La conjunción de empleo con salario fuerza a entrar en la estructura. No hay modo de satisfacer a las propias necesidades -objetivo del individuo- si no es contribuyendo a la producción con la propia actividad. La comunicación que fluye de la estructura económica no es personal, sino de productor-consumidor, mediada por los objetos que se intercambian.
Por oposición dialéctica, en esta misma sociedad deshumanizada en su estructura florece el individualismo por medio de la iniciativa privada. La sociedad de consumo pone además a disposición del individuo una variedad enorme de posibilidades para responder a sus gustos o preferencias. El ámbito de la libertad es ilimitado y, en la esfera privada, toda clase de comunicación es posible.
Se acusa, sin embargo, a esta sociedad de ser despersonalizante incluso en la esfera privada, impidiendo la auténtica comunicación humana. He aquí la prueba que se aduce: la organizaciónc crea el individuo-mercancía, objeto vendible, que en el mercado ofrece sus habilidades al mejor postor. La ley de la oferta y la demanda no se aplica sólo a los productos, sino igualmente a las personas.
Este hecho tiene graves consecuencias para la comunicación. La primera es que impide al hombre presentarse como es, puesto que tiene que esforzarse por aparecer como los demás quieren y esperan que sea. Ha de adaptarse a la moda del mercado, a lo requerido por la demanda. En lugar del yo transparente se adopta la máscara funcional. Un ejemplo: la imagen del doctor es el hombre seguro de sí mismo, bondadoso y paternal; el que quiera aspirar a un puesto o ganarse una clientela deberá esforzarse por encarnarla. El retrato del hombre de negocios será el tipo socialmente conservador, reservado, reflexivo, correcto y frío; habrá que ponerse esa careta para representar el papel. Y así sucesivamente. Como además, aparte de la esfera íntima, la sociedad es fuertemente competidora y contendiente, cuidará de mantenerse en guardia para evitar que pueda transparentarse una personalidad diferente; correría peligro de descrédito o de zancadilla por parte de los rivales.
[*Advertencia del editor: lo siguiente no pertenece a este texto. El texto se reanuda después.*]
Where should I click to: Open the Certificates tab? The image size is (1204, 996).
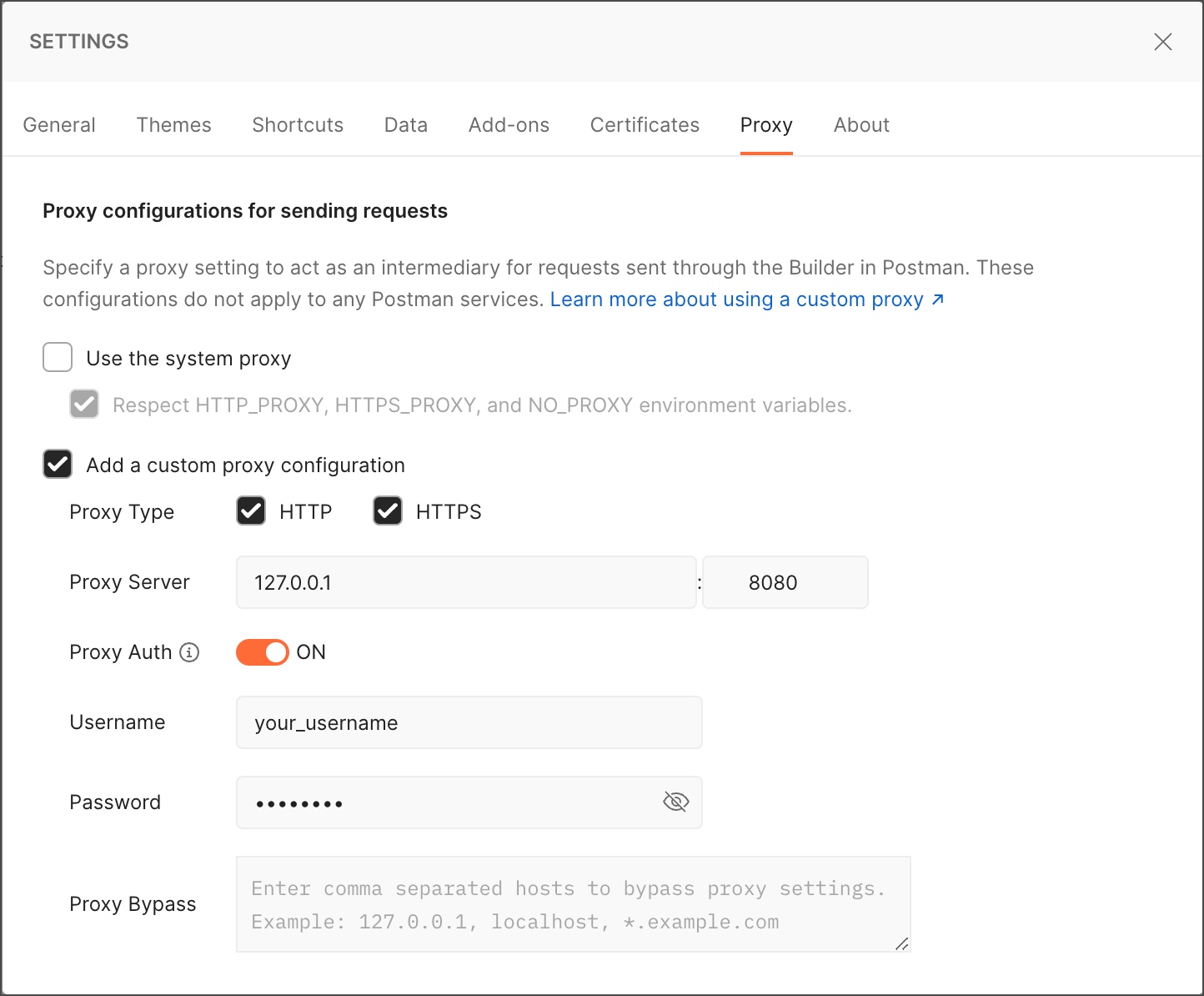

Esto origina un trato las más de las veces artificial, un contacto no de personas, sino de máscaras, de funciones.
A través de los medios de comunicación, la sociedad impone modelos a los que el individuo debe ajustarse para poder sobrevivir en la competición económica. La peor acusación que puede levantarse contra alguien es considerarlo "especial", "original", "no encajado". El juego de egoísmos individuales en que se basa la sociedad industrial tiende a despersonalizar al hombre, imponiéndole fisonomías, so pena de exclusión del torneo competitivo. La libertad de ser como uno quiera, como le sale de dentro, resulta una ilusión.
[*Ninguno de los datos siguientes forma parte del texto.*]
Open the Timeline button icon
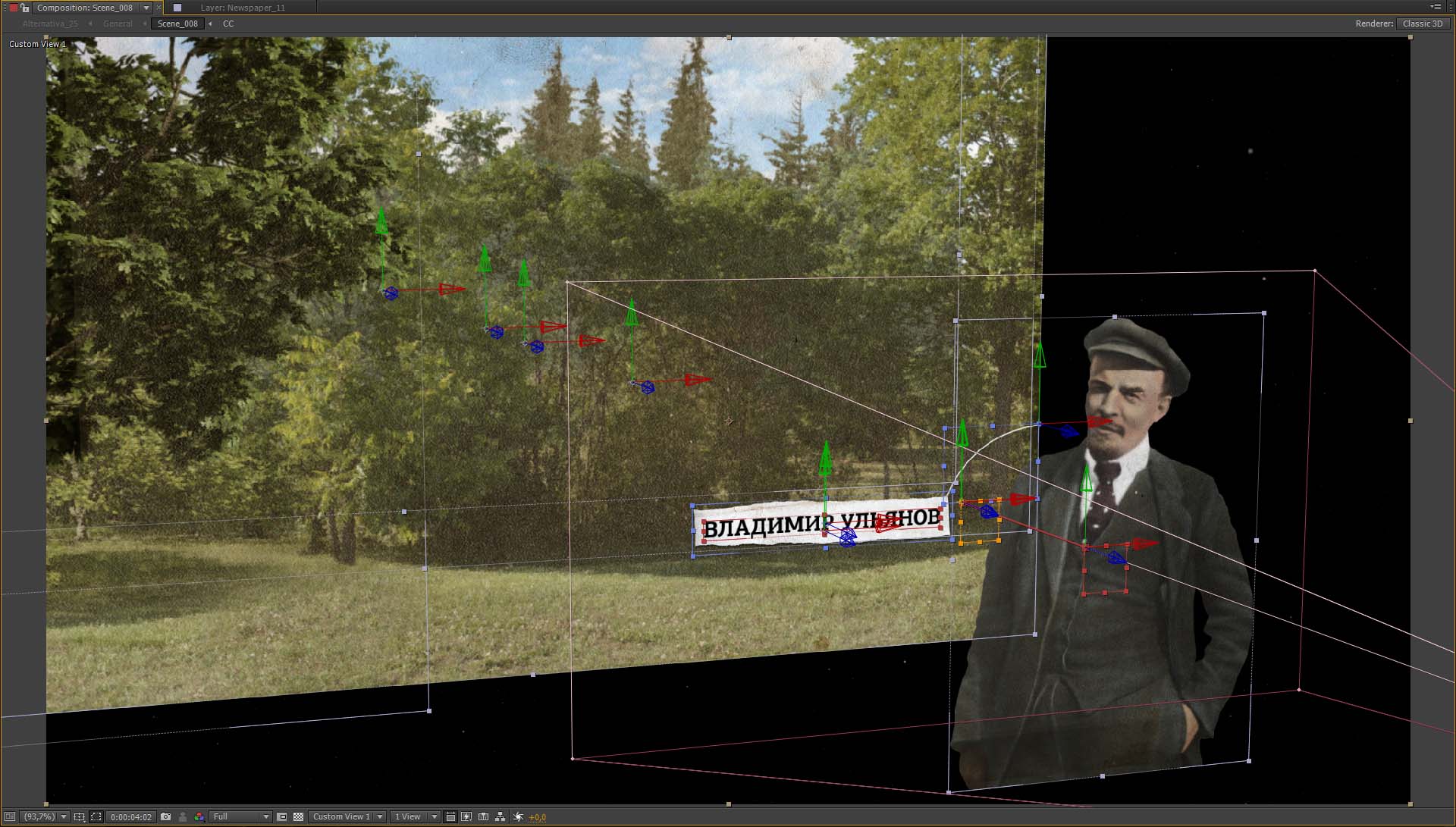This screenshot has height=827, width=1456. 483,816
Todo esto tiene incidencia sobre la fiesta. El hombre adaptado, despersonalizado, no conoce por experiencia la alegría compartida propia de la fiesta; no atisba siquiera el horizonte de la vida plena, no siente el gozo de la igualdad ni protesta interiormente contra la limitación impuesta por lo convencional. Se ajusta al medio sin reservas, renuncia a los ideales, que él llama utopías, para hacerse "realista", es decir, para someterse y amoldarse al ambiente. Esto significa perder la espontaneidad, creatividad y originalidad propias de cada ser humano, aceptar el patrón imperante, llevar la careta fabricada en serie de lo que está bien visto, dejar de ser uno mismo.